Pierpaolo Della Monica (Sapienza University of Rome), Ivan Visconti (Sapienza University of Rome), Andrea Vitaletti (Sapienza University of Rome), Marco Zecchini (Sapienza University of Rome)

An essential requirement for the large-scale adoption of Web3 is enabling users to benefit from their data even within already deployed systems. This raises an important open question: how can existing, widely adopted software verify that a user has retrieved specific data from a TLS server?

Impressive scientific results (e.g., DECO [CCS20] and the work of Xie et al. [USENIX24]) and industrial products (TLSNotary) have recently made progress in the above challenging direction. However, while they nicely leave TLS servers untouched, the retrieved data is then used in computations with verifiers that are required to run some advanced non-standardized cryptographic schemes (e.g., ZK-SNARKs), which clearly limits the large-scale adoption of the proposed technologies. In this paper, building on top of previous approaches and relying on the recent concept of Predicate Blind Signatures of Fuchsbauer and Wolf [Eurocrypt24], we bypass the limits of prior work by presenting ACTS a distributed architecture that, while still leaving TLS servers untouched, it allows a user to show possession of data retrieved from TLS servers simply requiring that the software of the verifier can check a standard signature.
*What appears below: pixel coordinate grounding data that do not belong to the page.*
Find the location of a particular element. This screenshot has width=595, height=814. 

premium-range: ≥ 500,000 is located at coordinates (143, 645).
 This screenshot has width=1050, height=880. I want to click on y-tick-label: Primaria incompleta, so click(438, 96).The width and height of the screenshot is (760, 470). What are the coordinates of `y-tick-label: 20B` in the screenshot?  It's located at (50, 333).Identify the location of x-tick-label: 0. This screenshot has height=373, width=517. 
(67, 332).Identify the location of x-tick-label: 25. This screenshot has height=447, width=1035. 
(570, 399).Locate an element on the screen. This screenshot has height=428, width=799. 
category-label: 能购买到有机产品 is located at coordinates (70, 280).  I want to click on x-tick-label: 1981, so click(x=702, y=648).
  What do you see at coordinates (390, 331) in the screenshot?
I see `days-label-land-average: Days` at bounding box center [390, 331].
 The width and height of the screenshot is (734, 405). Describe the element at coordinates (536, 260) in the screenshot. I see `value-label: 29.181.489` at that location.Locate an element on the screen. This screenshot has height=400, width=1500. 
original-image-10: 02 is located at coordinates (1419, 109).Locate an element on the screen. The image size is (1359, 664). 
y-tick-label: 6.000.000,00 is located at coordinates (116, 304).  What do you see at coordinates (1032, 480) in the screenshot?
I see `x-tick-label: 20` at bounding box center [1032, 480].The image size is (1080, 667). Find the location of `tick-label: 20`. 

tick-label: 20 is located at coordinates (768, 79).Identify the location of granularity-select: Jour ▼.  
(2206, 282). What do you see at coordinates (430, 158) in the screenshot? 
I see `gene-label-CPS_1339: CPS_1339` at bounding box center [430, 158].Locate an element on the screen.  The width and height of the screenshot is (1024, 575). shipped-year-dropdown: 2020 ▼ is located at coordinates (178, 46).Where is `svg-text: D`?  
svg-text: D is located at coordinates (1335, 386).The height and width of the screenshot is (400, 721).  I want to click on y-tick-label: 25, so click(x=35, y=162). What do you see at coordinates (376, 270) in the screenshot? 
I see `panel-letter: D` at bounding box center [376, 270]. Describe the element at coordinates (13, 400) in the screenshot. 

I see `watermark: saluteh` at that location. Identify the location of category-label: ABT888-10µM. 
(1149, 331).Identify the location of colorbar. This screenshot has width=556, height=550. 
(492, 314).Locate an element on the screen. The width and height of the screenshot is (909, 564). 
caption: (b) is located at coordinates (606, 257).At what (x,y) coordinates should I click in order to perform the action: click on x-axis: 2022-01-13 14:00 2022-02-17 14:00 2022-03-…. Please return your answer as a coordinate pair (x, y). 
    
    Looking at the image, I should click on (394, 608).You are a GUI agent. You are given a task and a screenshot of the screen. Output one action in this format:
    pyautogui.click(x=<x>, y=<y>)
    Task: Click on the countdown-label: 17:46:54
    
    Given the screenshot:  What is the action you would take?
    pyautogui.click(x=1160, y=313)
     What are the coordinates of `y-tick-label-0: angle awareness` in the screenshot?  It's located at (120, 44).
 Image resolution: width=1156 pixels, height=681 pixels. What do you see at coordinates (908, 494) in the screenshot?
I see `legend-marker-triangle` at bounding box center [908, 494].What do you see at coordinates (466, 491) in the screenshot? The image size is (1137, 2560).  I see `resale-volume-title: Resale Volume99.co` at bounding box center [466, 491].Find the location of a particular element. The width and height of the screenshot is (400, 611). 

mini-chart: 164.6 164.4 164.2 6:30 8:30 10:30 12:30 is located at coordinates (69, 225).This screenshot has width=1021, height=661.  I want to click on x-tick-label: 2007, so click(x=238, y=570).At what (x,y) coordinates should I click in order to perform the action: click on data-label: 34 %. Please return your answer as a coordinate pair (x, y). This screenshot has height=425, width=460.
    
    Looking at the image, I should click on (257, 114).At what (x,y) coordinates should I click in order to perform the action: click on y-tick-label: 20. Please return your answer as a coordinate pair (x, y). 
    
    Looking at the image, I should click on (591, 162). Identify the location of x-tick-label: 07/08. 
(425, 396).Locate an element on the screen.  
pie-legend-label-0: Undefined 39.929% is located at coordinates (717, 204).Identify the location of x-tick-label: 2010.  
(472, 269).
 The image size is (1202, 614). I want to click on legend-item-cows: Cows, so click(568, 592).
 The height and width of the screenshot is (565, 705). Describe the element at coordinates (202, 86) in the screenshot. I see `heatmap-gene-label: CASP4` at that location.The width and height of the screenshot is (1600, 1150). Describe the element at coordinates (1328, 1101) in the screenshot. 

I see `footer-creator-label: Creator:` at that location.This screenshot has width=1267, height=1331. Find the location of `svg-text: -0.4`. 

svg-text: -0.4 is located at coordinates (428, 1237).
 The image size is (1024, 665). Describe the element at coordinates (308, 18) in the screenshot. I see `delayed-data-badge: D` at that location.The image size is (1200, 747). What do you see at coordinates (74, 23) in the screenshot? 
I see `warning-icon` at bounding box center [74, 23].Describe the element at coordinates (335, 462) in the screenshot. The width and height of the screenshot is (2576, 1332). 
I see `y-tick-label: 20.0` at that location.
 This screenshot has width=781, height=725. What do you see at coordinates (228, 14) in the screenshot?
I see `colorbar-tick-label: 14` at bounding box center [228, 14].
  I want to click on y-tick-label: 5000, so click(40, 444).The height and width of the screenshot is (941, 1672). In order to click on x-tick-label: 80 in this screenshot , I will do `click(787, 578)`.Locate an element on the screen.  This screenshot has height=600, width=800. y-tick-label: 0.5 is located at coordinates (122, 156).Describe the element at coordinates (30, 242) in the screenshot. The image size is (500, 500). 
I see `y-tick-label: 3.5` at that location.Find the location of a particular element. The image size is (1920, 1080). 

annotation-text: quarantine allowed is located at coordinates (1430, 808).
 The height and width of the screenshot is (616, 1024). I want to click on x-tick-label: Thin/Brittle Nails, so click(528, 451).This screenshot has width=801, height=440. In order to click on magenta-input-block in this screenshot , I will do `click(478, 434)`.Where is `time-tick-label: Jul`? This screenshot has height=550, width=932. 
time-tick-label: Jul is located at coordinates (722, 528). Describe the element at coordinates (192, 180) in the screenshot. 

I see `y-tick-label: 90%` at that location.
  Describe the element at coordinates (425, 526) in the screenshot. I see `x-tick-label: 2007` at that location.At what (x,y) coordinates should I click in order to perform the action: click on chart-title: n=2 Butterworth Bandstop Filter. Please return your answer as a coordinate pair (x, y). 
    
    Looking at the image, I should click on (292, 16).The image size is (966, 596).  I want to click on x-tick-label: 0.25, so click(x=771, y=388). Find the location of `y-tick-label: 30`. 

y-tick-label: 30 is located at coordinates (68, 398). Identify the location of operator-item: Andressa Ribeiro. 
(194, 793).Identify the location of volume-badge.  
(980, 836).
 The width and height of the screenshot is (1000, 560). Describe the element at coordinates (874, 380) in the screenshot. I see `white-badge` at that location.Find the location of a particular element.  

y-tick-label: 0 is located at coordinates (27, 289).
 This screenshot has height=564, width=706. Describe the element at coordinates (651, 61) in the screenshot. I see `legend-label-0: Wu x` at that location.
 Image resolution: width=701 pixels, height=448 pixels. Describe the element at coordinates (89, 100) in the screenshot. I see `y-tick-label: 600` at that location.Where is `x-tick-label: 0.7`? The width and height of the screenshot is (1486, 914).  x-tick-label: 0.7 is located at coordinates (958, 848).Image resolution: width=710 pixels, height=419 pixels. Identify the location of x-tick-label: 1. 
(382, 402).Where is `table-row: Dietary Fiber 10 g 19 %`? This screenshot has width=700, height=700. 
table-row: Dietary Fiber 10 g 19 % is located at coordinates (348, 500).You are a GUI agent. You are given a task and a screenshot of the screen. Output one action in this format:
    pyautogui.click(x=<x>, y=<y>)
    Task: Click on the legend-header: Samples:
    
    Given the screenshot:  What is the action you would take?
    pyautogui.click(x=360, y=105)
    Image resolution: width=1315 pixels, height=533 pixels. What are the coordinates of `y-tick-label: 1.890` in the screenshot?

Our contributions include a round-optimal predicate blind signature protocol that produces standard RSA-PSS signatures. We show how this primitive can be integrated into the DECO architecture (and its successors) to certify data retrieved from TLS servers. Furthermore, we have optimized our construction to make it practical on commodity hardware for a large and significant class of policies implemented by the notary (i.e., the actor that is in charge of obliviously certifying TLS data, therefore preserving data confidentiality). We provide an experimental evaluation on the simple but powerful enough use case of a PDF document downloaded from a TLS server and encoded into an AES-GCM ciphertext. The user will then get a certified PDF through a standard PADES signature added obliviously to the PDF along with some metadata by a notary service. The resulting standard signed PDF document can be transparently verified using off-the-shelf PDF readers. Our experimental validation demonstrates that our architecture is suitable for real-world deployment in concrete scenarios.